Progression of whole-blood transcriptional signatures from interferon-induced to neutrophil-associated patterns in severe influenza
Dunning J., Blankley S., Hoang LT., Cox M., Graham CM., James PL., Bloom CI., Chaussabel D., Banchereau J., Brett SJ., Habibi MS., Johnston SL., Hansel TT., Levin M., Thwaites RS., Warner JO., Cookson WO., Gazzard BG., Hay A., McCauley J., Aylin P., Ashby D., Barclay WS., Elderfield RA., Nadel S., Herberg JA., Drumright LN., Garcia-Alvarez L., Holmes AH., Kon OM., Aston SJ., Gordon SB., Hussell T., Thompson C., Zambon MC., Baillie KJ., Hume DA., Simmonds P., Hayward A., Smyth RL., McNamara PS., Semple MG., Nguyen-Van-Tam JS., Ho LP., McMichael AJ., Kellam P., Adamson WE., Carman WF., Griffiths MJ., Moffatt MF., O'Garra A., Openshaw PJM.

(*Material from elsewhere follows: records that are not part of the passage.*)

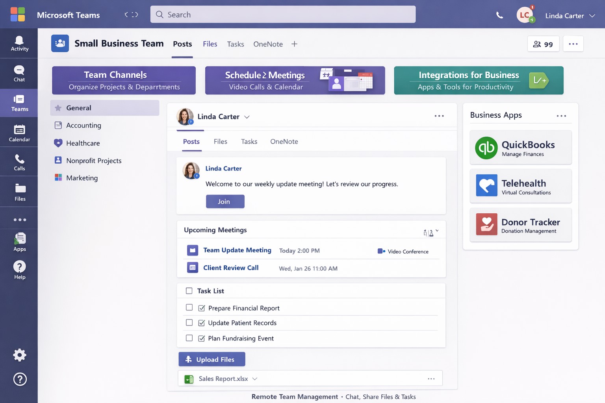605x403 pixels.
Task: Open the Activity bell in sidebar
Action: coord(19,43)
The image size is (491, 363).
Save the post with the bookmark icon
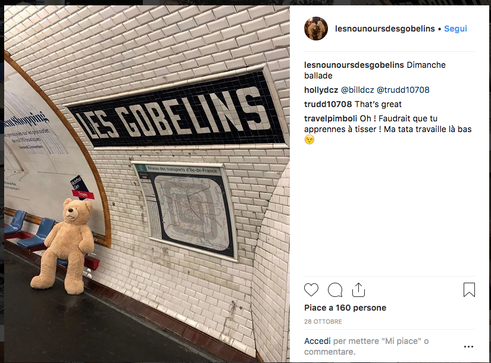pos(469,290)
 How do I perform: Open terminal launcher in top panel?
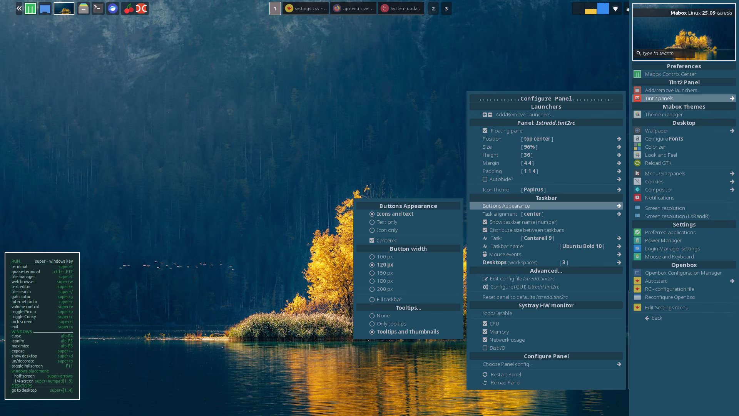coord(98,8)
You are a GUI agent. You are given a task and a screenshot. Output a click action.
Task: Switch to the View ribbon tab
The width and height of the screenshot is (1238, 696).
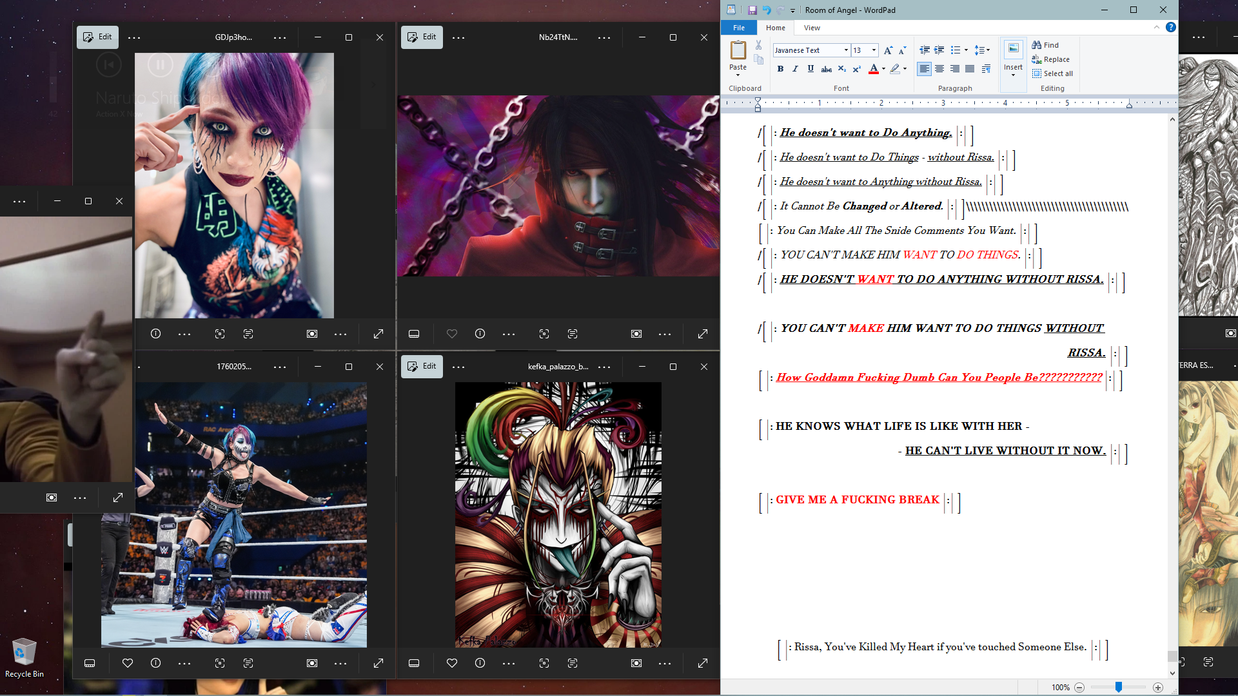pyautogui.click(x=812, y=28)
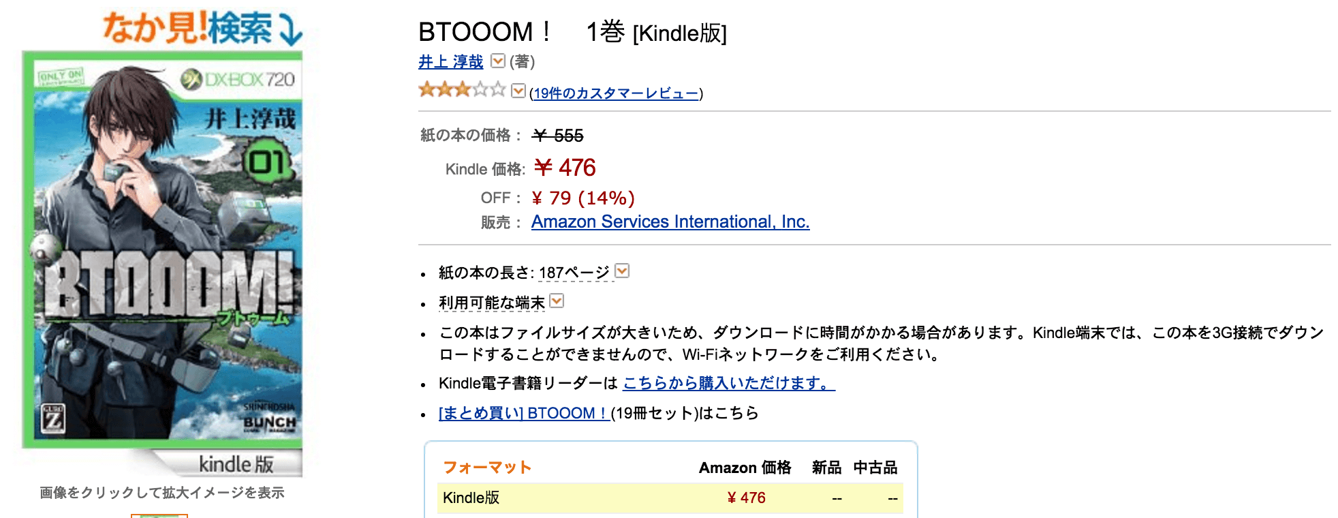View 19件のカスタマーレビュー customer reviews
The image size is (1338, 518).
click(614, 93)
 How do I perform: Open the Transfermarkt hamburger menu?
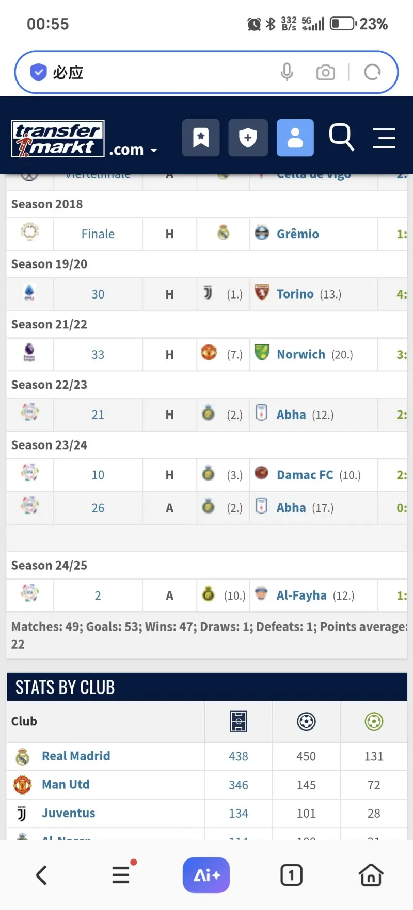(384, 138)
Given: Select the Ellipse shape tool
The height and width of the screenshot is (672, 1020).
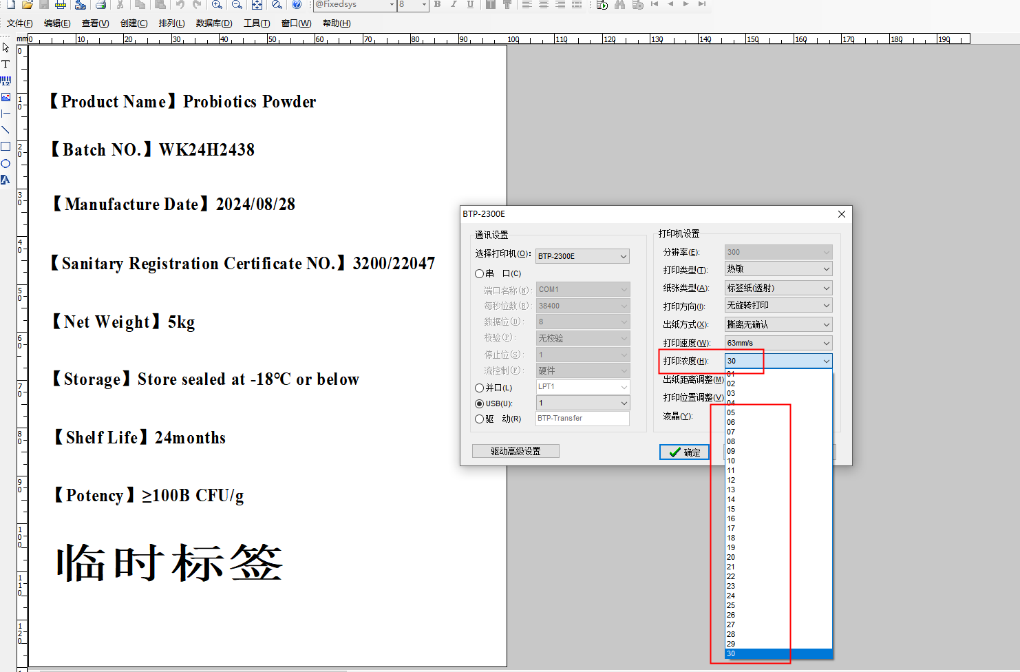Looking at the screenshot, I should 6,163.
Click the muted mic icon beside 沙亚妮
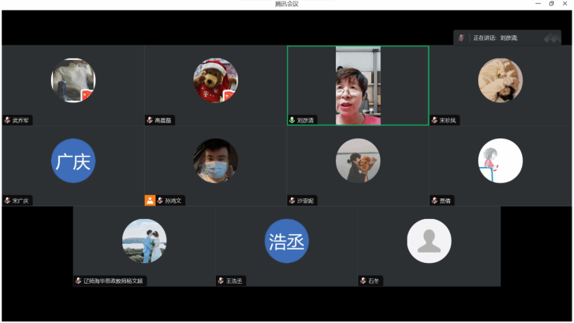Image resolution: width=574 pixels, height=323 pixels. [x=293, y=201]
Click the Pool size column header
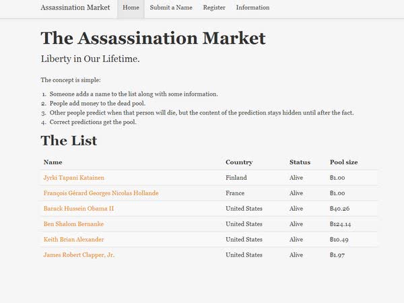Viewport: 404px width, 303px height. [x=343, y=162]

© 2018 The Author(s). Transcriptional profiles and host-response biomarkers are used increasingly to investigate the severity, subtype and pathogenesis of disease. We now describe whole-blood mRNA signatures and concentrations of local and systemic immunological mediators in 131 adults hospitalized with influenza, from whom extensive clinical and investigational data were obtained by MOSAIC investigators. Signatures reflective of interferon-related antiviral pathways were common up to day 4 of symptoms in patients who did not require mechanical ventilator support; in those who needed mechanical ventilation, an inflammatory, activated-neutrophil and cell-stress or death ('bacterial') pattern was seen, even early in disease. Identifiable bacterial co-infection was not necessary for this 'bacterial' signature but was able to enhance its development while attenuating the early 'viral' signature. Our findings emphasize the importance of timing and severity in the interpretation of host responses to acute viral infection and identify specific patterns of immune-system activation that might enable the development of novel diagnostic and therapeutic tools for severe influenza.